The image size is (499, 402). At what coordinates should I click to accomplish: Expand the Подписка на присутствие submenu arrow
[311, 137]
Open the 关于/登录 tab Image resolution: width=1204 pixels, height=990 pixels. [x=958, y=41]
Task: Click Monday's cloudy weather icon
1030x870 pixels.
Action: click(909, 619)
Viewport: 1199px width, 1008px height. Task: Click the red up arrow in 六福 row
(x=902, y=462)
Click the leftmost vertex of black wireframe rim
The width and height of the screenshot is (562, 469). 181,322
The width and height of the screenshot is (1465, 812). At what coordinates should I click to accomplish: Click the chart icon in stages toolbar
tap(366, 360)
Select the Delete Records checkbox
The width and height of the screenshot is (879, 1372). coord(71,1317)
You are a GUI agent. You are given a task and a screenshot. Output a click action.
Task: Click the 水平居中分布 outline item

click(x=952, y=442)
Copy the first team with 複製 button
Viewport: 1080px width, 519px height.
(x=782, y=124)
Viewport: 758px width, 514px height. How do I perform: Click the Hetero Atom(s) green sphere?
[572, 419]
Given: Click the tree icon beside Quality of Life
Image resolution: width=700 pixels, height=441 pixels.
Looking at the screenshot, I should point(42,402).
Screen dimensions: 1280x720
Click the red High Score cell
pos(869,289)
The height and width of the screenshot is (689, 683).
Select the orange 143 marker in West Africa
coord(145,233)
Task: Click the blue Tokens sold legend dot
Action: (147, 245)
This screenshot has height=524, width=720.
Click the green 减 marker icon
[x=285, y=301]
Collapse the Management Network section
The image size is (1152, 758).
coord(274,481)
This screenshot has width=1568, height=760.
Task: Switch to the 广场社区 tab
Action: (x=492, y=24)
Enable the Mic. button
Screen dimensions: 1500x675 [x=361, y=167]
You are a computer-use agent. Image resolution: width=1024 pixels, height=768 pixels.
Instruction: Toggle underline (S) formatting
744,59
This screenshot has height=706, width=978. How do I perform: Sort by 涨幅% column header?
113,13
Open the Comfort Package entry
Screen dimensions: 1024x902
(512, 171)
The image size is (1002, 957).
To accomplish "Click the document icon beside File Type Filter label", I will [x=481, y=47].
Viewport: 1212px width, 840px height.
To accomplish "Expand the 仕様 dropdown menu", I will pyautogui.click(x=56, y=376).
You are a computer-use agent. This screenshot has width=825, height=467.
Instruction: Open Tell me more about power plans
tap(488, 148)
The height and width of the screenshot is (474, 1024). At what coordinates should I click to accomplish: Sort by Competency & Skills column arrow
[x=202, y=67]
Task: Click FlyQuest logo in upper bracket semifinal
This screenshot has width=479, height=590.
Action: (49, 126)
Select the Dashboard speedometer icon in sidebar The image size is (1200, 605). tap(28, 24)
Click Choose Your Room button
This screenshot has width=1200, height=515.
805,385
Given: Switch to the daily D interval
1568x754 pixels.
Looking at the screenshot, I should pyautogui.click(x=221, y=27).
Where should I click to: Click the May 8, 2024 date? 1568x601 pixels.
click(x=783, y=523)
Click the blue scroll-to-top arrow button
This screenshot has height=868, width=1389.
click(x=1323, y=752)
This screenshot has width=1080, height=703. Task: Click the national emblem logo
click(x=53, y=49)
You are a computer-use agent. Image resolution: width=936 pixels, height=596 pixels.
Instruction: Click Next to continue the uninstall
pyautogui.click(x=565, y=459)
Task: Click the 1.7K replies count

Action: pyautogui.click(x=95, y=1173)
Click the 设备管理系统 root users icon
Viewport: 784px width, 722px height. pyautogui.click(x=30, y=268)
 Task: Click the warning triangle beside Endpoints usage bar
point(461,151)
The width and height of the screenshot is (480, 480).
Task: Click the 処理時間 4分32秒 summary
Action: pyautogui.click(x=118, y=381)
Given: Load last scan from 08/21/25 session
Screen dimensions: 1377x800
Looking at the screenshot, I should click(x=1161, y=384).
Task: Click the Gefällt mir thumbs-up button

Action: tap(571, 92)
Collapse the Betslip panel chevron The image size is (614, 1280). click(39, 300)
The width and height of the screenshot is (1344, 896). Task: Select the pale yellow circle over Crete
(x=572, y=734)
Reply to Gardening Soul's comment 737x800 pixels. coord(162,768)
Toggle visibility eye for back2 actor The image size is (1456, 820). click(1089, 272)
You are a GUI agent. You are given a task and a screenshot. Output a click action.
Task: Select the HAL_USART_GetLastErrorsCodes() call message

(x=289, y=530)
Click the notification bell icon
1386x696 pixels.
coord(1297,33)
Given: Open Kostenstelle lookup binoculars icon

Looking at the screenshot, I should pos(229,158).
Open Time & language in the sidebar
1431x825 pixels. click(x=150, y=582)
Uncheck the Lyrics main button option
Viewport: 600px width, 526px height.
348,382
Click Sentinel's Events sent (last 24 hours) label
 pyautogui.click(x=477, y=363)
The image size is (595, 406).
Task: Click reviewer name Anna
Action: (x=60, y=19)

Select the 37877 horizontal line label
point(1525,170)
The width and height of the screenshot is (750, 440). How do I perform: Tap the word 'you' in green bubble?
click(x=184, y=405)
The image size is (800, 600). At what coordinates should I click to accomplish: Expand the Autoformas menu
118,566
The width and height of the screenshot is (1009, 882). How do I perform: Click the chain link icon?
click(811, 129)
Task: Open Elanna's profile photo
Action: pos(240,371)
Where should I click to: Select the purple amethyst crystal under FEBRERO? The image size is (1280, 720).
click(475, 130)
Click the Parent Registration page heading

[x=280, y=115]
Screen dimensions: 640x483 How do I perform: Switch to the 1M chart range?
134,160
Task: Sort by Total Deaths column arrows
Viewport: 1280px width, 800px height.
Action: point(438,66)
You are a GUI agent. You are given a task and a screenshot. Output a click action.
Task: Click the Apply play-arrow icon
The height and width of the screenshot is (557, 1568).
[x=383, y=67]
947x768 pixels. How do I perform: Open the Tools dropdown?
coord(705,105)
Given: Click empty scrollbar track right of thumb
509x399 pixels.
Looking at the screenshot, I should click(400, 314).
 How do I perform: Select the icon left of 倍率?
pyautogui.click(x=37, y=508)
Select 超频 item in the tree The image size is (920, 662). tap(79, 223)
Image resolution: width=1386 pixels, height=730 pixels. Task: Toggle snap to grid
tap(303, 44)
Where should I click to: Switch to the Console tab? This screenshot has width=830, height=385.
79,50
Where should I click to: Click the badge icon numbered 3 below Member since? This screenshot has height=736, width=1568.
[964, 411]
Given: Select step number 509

**THE TASK:**
Repeat each line of the data exactly as it appears above.

**EXERCISE OUTPUT:**
The image size is (499, 402). At what coordinates should I click to accomplish: Expand the Подписка на присутствие submenu arrow
[311, 137]
Open the 关于/登录 tab Image resolution: width=1204 pixels, height=990 pixels. [x=958, y=41]
Task: Click Monday's cloudy weather icon
1030x870 pixels.
Action: click(909, 619)
Viewport: 1199px width, 1008px height. Task: Click the red up arrow in 六福 row
(x=902, y=462)
Click the leftmost vertex of black wireframe rim
The width and height of the screenshot is (562, 469). 181,322
The width and height of the screenshot is (1465, 812). At what coordinates should I click to accomplish: Click the chart icon in stages toolbar
tap(366, 360)
Select the Delete Records checkbox
The width and height of the screenshot is (879, 1372). coord(71,1317)
You are a GUI agent. You are given a task and a screenshot. Output a click action.
Task: Click the 水平居中分布 outline item

click(x=952, y=442)
Copy the first team with 複製 button
Viewport: 1080px width, 519px height.
(x=782, y=124)
Viewport: 758px width, 514px height. How do I perform: Click the Hetero Atom(s) green sphere?
[572, 419]
Given: Click the tree icon beside Quality of Life
Image resolution: width=700 pixels, height=441 pixels.
Looking at the screenshot, I should point(42,402).
Screen dimensions: 1280x720
Click the red High Score cell
pos(869,289)
The height and width of the screenshot is (689, 683).
Select the orange 143 marker in West Africa
coord(145,233)
Task: Click the blue Tokens sold legend dot
Action: (147, 245)
This screenshot has height=524, width=720.
Click the green 减 marker icon
[x=285, y=301]
Collapse the Management Network section
The image size is (1152, 758).
coord(274,481)
This screenshot has width=1568, height=760.
Task: Switch to the 广场社区 tab
Action: (x=492, y=24)
Enable the Mic. button
Screen dimensions: 1500x675 [x=361, y=167]
You are a computer-use agent. Image resolution: width=1024 pixels, height=768 pixels.
Instruction: Toggle underline (S) formatting
744,59
This screenshot has height=706, width=978. How do I perform: Sort by 涨幅% column header?
113,13
Open the Comfort Package entry
Screen dimensions: 1024x902
(512, 171)
The image size is (1002, 957).
To accomplish "Click the document icon beside File Type Filter label", I will [x=481, y=47].
Viewport: 1212px width, 840px height.
To accomplish "Expand the 仕様 dropdown menu", I will pyautogui.click(x=56, y=376).
You are a computer-use agent. This screenshot has width=825, height=467.
Instruction: Open Tell me more about power plans
tap(488, 148)
The height and width of the screenshot is (474, 1024). At what coordinates should I click to accomplish: Sort by Competency & Skills column arrow
[x=202, y=67]
Task: Click FlyQuest logo in upper bracket semifinal
This screenshot has width=479, height=590.
Action: (49, 126)
Select the Dashboard speedometer icon in sidebar The image size is (1200, 605). tap(28, 24)
Click Choose Your Room button
This screenshot has width=1200, height=515.
805,385
Given: Switch to the daily D interval
1568x754 pixels.
Looking at the screenshot, I should pyautogui.click(x=221, y=27).
Where should I click to: Click the May 8, 2024 date? 1568x601 pixels.
click(x=783, y=523)
Click the blue scroll-to-top arrow button
This screenshot has height=868, width=1389.
click(x=1323, y=752)
This screenshot has width=1080, height=703. Task: Click the national emblem logo
click(x=53, y=49)
You are a computer-use agent. Image resolution: width=936 pixels, height=596 pixels.
Instruction: Click Next to continue the uninstall
pyautogui.click(x=565, y=459)
Task: Click the 1.7K replies count

Action: pyautogui.click(x=95, y=1173)
Click the 设备管理系统 root users icon
Viewport: 784px width, 722px height. pyautogui.click(x=30, y=268)
 Task: Click the warning triangle beside Endpoints usage bar
point(461,151)
The width and height of the screenshot is (480, 480).
Task: Click the 処理時間 4分32秒 summary
Action: pyautogui.click(x=118, y=381)
Given: Load last scan from 08/21/25 session
Screen dimensions: 1377x800
Looking at the screenshot, I should click(x=1161, y=384).
Task: Click the Gefällt mir thumbs-up button

Action: tap(571, 92)
Collapse the Betslip panel chevron The image size is (614, 1280). click(39, 300)
The width and height of the screenshot is (1344, 896). Task: Select the pale yellow circle over Crete
(x=572, y=734)
Reply to Gardening Soul's comment 737x800 pixels. coord(162,768)
Toggle visibility eye for back2 actor The image size is (1456, 820). click(1089, 272)
You are a GUI agent. You are given a task and a screenshot. Output a click action.
Task: Select the HAL_USART_GetLastErrorsCodes() call message

(x=289, y=530)
Click the notification bell icon
1386x696 pixels.
coord(1297,33)
Given: Open Kostenstelle lookup binoculars icon

Looking at the screenshot, I should pos(229,158).
Open Time & language in the sidebar
1431x825 pixels. click(x=150, y=582)
Uncheck the Lyrics main button option
Viewport: 600px width, 526px height.
348,382
Click Sentinel's Events sent (last 24 hours) label
 pyautogui.click(x=477, y=363)
The image size is (595, 406).
Task: Click reviewer name Anna
Action: (x=60, y=19)

Select the 37877 horizontal line label
point(1525,170)
The width and height of the screenshot is (750, 440). How do I perform: Tap the word 'you' in green bubble?
click(x=184, y=405)
The image size is (800, 600). At what coordinates should I click to accomplish: Expand the Autoformas menu
118,566
The width and height of the screenshot is (1009, 882). How do I perform: Click the chain link icon?
click(811, 129)
Task: Open Elanna's profile photo
Action: pos(240,371)
Where should I click to: Select the purple amethyst crystal under FEBRERO? The image size is (1280, 720).
click(475, 130)
Click the Parent Registration page heading

[x=280, y=115]
Screen dimensions: 640x483 How do I perform: Switch to the 1M chart range?
134,160
Task: Sort by Total Deaths column arrows
Viewport: 1280px width, 800px height.
Action: point(438,66)
You are a GUI agent. You are given a task and a screenshot. Output a click action.
Task: Click the Apply play-arrow icon
The height and width of the screenshot is (557, 1568).
[x=383, y=67]
947x768 pixels. How do I perform: Open the Tools dropdown?
coord(705,105)
Given: Click empty scrollbar track right of thumb
509x399 pixels.
Looking at the screenshot, I should click(400, 314).
 How do I perform: Select the icon left of 倍率?
pyautogui.click(x=37, y=508)
Select 超频 item in the tree The image size is (920, 662). tap(79, 223)
Image resolution: width=1386 pixels, height=730 pixels. Task: Toggle snap to grid
tap(303, 44)
Where should I click to: Switch to the Console tab? This screenshot has width=830, height=385.
79,50
Where should I click to: Click the badge icon numbered 3 below Member since? This screenshot has height=736, width=1568.
[964, 411]
Given: Select step number 509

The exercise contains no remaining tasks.